BRIEF
Copy each line of the entries below word for word, but leave out the pictures.

(Recorded data)
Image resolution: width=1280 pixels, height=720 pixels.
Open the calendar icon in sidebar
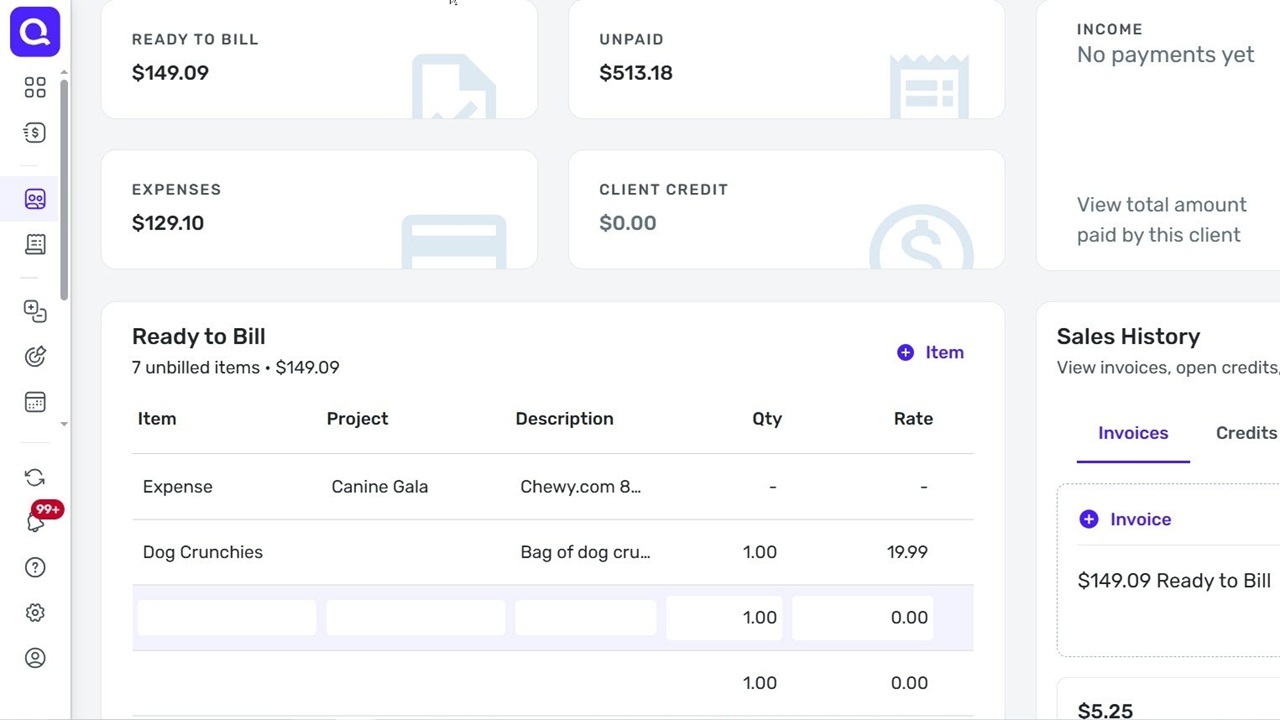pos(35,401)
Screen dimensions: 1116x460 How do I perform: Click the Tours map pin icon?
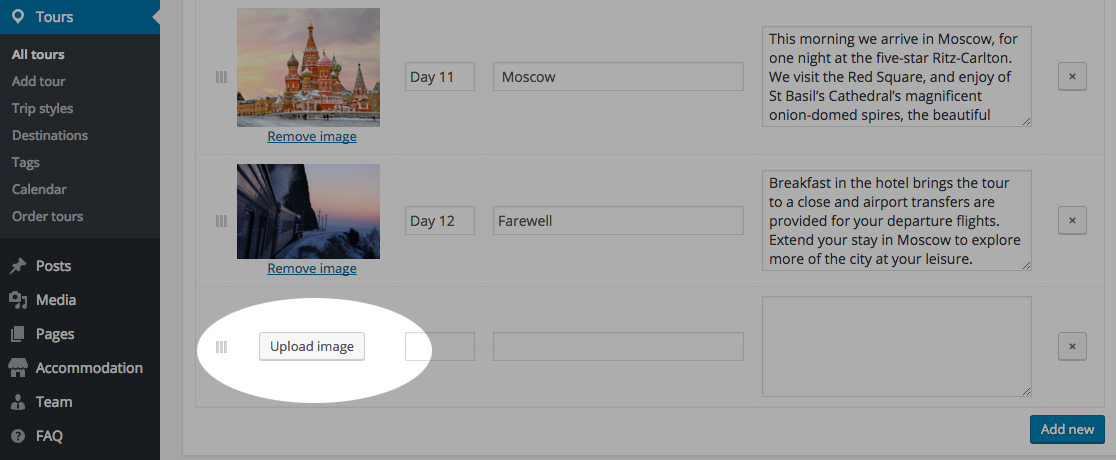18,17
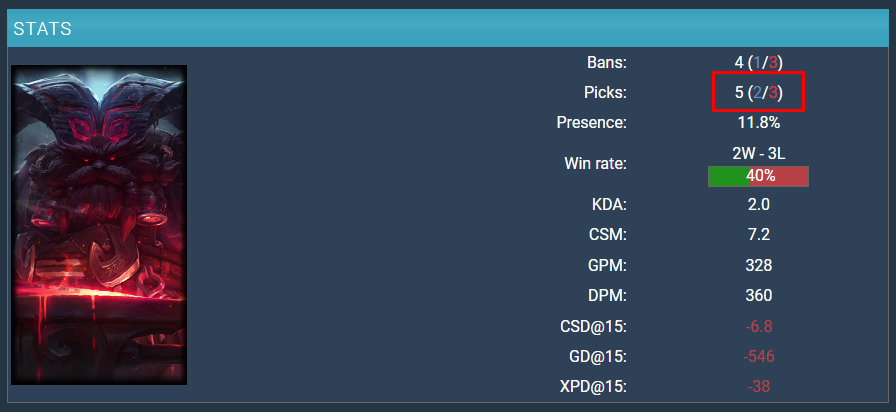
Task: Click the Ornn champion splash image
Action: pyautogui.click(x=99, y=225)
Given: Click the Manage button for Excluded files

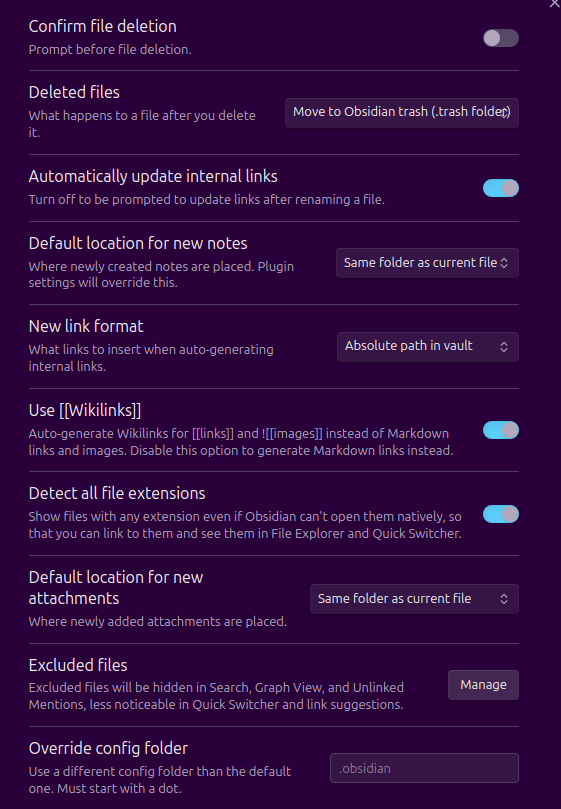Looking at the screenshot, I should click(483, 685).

EXERCISE ANSWER
Image resolution: width=1280 pixels, height=720 pixels.
Open the calendar icon in sidebar
pos(35,401)
Screen dimensions: 1116x460 How do I perform: Click the Tours map pin icon?
18,17
Task: Click the Ornn champion splash image
Action: pyautogui.click(x=99, y=225)
Given: Click the Manage button for Excluded files

Looking at the screenshot, I should click(483, 685).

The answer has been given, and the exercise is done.